▶ [Task objective]: As an exercise, copy out the entries exactly as written.

▶ [Stored data]:

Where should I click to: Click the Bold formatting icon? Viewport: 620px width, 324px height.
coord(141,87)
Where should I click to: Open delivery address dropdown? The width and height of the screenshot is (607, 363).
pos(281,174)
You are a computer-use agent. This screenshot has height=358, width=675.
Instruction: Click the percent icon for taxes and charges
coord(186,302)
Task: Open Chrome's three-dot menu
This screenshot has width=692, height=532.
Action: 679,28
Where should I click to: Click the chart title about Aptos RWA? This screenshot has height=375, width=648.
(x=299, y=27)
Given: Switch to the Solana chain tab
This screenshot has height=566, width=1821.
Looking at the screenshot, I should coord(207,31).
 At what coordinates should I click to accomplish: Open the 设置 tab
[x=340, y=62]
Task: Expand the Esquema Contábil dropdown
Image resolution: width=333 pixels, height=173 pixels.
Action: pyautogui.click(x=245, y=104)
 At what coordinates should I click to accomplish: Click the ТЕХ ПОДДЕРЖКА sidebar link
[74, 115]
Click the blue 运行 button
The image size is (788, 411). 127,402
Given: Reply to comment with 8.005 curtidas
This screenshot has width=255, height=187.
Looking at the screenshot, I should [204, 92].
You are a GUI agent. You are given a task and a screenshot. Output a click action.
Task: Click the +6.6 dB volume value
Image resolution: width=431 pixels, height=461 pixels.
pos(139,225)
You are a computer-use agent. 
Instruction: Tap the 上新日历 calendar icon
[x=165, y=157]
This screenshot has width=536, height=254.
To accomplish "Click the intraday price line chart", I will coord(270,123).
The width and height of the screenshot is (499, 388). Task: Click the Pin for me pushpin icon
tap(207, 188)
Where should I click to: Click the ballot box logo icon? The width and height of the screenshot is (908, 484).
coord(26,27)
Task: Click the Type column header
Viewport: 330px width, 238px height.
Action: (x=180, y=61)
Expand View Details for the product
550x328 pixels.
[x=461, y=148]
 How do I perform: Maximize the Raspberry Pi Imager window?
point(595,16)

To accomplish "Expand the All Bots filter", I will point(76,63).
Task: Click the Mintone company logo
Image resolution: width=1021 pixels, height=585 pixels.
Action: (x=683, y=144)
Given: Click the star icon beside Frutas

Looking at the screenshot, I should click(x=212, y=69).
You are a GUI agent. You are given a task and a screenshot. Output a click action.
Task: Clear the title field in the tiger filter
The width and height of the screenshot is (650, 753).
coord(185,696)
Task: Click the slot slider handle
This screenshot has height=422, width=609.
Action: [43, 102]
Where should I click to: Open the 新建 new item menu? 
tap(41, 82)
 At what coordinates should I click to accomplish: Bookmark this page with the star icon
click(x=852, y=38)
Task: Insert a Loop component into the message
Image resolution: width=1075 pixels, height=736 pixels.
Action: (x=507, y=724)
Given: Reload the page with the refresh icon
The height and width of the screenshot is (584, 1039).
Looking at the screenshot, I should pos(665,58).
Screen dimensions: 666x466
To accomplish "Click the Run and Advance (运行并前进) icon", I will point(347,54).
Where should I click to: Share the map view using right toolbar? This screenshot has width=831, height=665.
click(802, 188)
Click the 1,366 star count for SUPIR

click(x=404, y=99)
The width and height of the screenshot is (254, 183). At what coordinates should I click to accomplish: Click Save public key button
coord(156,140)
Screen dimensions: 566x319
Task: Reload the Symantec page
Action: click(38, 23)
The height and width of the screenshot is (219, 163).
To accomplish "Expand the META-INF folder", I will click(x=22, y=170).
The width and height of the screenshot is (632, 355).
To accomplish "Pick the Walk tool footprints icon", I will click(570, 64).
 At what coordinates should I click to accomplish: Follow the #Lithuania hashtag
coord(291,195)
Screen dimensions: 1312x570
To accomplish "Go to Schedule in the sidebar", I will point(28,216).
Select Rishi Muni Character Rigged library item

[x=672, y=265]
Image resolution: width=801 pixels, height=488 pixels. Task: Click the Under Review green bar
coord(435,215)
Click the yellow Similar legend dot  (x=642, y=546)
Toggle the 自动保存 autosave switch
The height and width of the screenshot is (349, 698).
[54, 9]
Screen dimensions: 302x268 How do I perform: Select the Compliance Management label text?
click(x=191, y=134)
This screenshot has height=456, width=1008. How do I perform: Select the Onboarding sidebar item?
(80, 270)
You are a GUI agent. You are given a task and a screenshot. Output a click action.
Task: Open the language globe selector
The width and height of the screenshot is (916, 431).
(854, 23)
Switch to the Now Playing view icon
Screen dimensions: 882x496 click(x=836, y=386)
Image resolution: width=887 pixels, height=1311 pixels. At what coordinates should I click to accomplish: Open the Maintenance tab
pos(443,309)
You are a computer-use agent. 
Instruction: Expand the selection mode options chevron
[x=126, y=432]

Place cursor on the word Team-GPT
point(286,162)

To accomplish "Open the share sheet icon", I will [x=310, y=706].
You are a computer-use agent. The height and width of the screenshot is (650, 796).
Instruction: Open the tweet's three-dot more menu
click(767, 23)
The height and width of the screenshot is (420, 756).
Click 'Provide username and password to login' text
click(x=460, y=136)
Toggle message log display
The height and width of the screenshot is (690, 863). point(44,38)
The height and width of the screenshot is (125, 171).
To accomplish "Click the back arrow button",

▶ [Task answer]:
Where should I click to: Click the Bold formatting icon? Viewport: 620px width, 324px height.
coord(141,87)
Where should I click to: Open delivery address dropdown? The width and height of the screenshot is (607, 363).
pos(281,174)
You are a computer-use agent. This screenshot has height=358, width=675.
Instruction: Click the percent icon for taxes and charges
coord(186,302)
Task: Open Chrome's three-dot menu
This screenshot has width=692, height=532.
Action: 679,28
Where should I click to: Click the chart title about Aptos RWA? This screenshot has height=375, width=648.
(x=299, y=27)
Given: Switch to the Solana chain tab
This screenshot has height=566, width=1821.
Looking at the screenshot, I should coord(207,31).
 At what coordinates should I click to accomplish: Open the 设置 tab
[x=340, y=62]
Task: Expand the Esquema Contábil dropdown
Image resolution: width=333 pixels, height=173 pixels.
Action: pyautogui.click(x=245, y=104)
 At what coordinates should I click to accomplish: Click the ТЕХ ПОДДЕРЖКА sidebar link
[74, 115]
Click the blue 运行 button
The image size is (788, 411). 127,402
Given: Reply to comment with 8.005 curtidas
This screenshot has width=255, height=187.
Looking at the screenshot, I should [204, 92].
You are a GUI agent. You are given a task and a screenshot. Output a click action.
Task: Click the +6.6 dB volume value
Image resolution: width=431 pixels, height=461 pixels.
pos(139,225)
You are a computer-use agent. 
Instruction: Tap the 上新日历 calendar icon
[x=165, y=157]
This screenshot has width=536, height=254.
To accomplish "Click the intraday price line chart", I will coord(270,123).
The width and height of the screenshot is (499, 388). Task: Click the Pin for me pushpin icon
tap(207, 188)
Where should I click to: Click the ballot box logo icon? The width and height of the screenshot is (908, 484).
coord(26,27)
Task: Click the Type column header
Viewport: 330px width, 238px height.
Action: (x=180, y=61)
Expand View Details for the product
550x328 pixels.
[x=461, y=148]
 How do I perform: Maximize the Raspberry Pi Imager window?
point(595,16)

To accomplish "Expand the All Bots filter", I will point(76,63).
Task: Click the Mintone company logo
Image resolution: width=1021 pixels, height=585 pixels.
Action: (x=683, y=144)
Given: Click the star icon beside Frutas

Looking at the screenshot, I should click(x=212, y=69).
You are a GUI agent. You are given a task and a screenshot. Output a click action.
Task: Clear the title field in the tiger filter
The width and height of the screenshot is (650, 753).
coord(185,696)
Task: Click the slot slider handle
This screenshot has height=422, width=609.
Action: [43, 102]
Where should I click to: Open the 新建 new item menu? 
tap(41, 82)
 At what coordinates should I click to accomplish: Bookmark this page with the star icon
click(x=852, y=38)
Task: Insert a Loop component into the message
Image resolution: width=1075 pixels, height=736 pixels.
Action: (x=507, y=724)
Given: Reload the page with the refresh icon
The height and width of the screenshot is (584, 1039).
Looking at the screenshot, I should pos(665,58).
Screen dimensions: 666x466
To accomplish "Click the Run and Advance (运行并前进) icon", I will point(347,54).
Where should I click to: Share the map view using right toolbar? This screenshot has width=831, height=665.
click(802, 188)
Click the 1,366 star count for SUPIR

click(x=404, y=99)
The width and height of the screenshot is (254, 183). At what coordinates should I click to accomplish: Click Save public key button
coord(156,140)
Screen dimensions: 566x319
Task: Reload the Symantec page
Action: click(38, 23)
The height and width of the screenshot is (219, 163).
To accomplish "Expand the META-INF folder", I will click(x=22, y=170).
The width and height of the screenshot is (632, 355).
To accomplish "Pick the Walk tool footprints icon", I will click(570, 64).
 At what coordinates should I click to accomplish: Follow the #Lithuania hashtag
coord(291,195)
Screen dimensions: 1312x570
To accomplish "Go to Schedule in the sidebar", I will point(28,216).
Select Rishi Muni Character Rigged library item

[x=672, y=265]
Image resolution: width=801 pixels, height=488 pixels. Task: Click the Under Review green bar
coord(435,215)
Click the yellow Similar legend dot  (x=642, y=546)
Toggle the 自动保存 autosave switch
The height and width of the screenshot is (349, 698).
[54, 9]
Screen dimensions: 302x268 How do I perform: Select the Compliance Management label text?
click(x=191, y=134)
This screenshot has height=456, width=1008. How do I perform: Select the Onboarding sidebar item?
(80, 270)
You are a GUI agent. You are given a task and a screenshot. Output a click action.
Task: Open the language globe selector
The width and height of the screenshot is (916, 431).
(854, 23)
Switch to the Now Playing view icon
Screen dimensions: 882x496 click(x=836, y=386)
Image resolution: width=887 pixels, height=1311 pixels. At what coordinates should I click to accomplish: Open the Maintenance tab
pos(443,309)
You are a computer-use agent. 
Instruction: Expand the selection mode options chevron
[x=126, y=432]

Place cursor on the word Team-GPT
point(286,162)

To accomplish "Open the share sheet icon", I will [x=310, y=706].
You are a computer-use agent. The height and width of the screenshot is (650, 796).
Instruction: Open the tweet's three-dot more menu
click(767, 23)
The height and width of the screenshot is (420, 756).
Click 'Provide username and password to login' text
click(x=460, y=136)
Toggle message log display
The height and width of the screenshot is (690, 863). point(44,38)
The height and width of the screenshot is (125, 171).
To accomplish "Click the back arrow button",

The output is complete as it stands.